Edward Narke, MS, RAC
Principal, Regulatory Affairs
A 25 year career in the pharmaceutical industry that is characterized by its breadth and extensive experience in all phases of drug development, from pre-clinical to post-marketing, with biologics and drugs. With hands-on experience in manufacturing process development, his expertise has been within CMC and Regulatory Sciences. Ed has served as an advisor to emerging start-up and established pharmaceutical companies on development of in-line and pipeline products and opportunities.

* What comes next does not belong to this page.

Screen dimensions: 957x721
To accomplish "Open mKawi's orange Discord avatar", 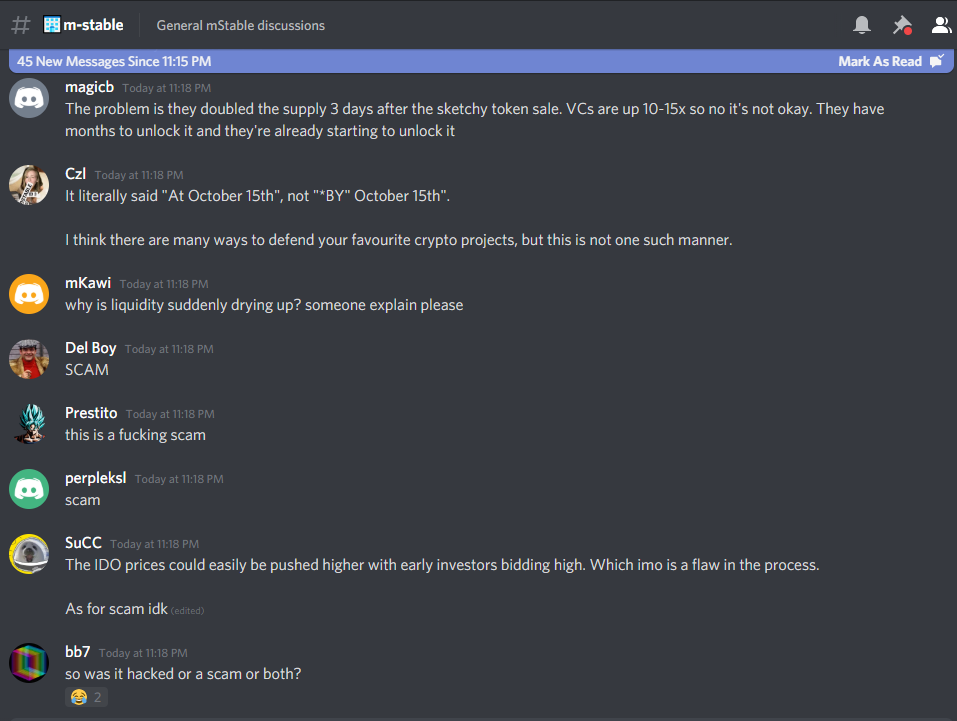I will pos(29,294).
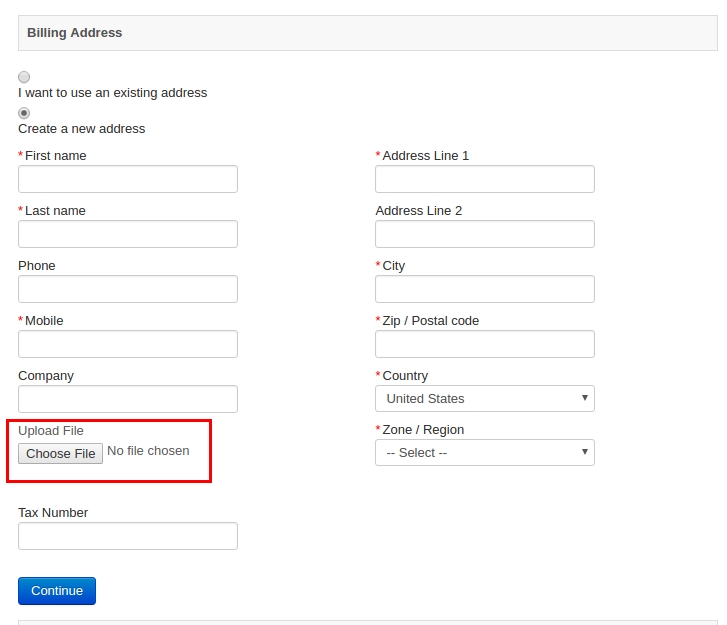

Starting in process development and technology transfer at Lonza to his years with Pfizer, Inc. he managed the preparation of IND, NDA and the BLA amendments for Enbrel® and Rapamune®, as well as regulatory strategy and submission preparation for the development programs for several biologics. After that, he was in drug regulatory affairs with numerous emerging biotech firms. In 2007 Ed co-founded DSI. Ed holds a BS in chemistry from the University of Pittsburgh and an MA in organic chemistry from Villanova University. He is a co-instructor for several courses on the CTD Module 3 at several major conferences and offers customized in-house training programs on authoring CTD submissions. He is a member of RAPS and AAPS and has chaired the AAPS CMC Focus Group, the RAPS Philadelphia Chapter and the Regulatory Sciences Section Content Advisory Committee for AAPS magazine.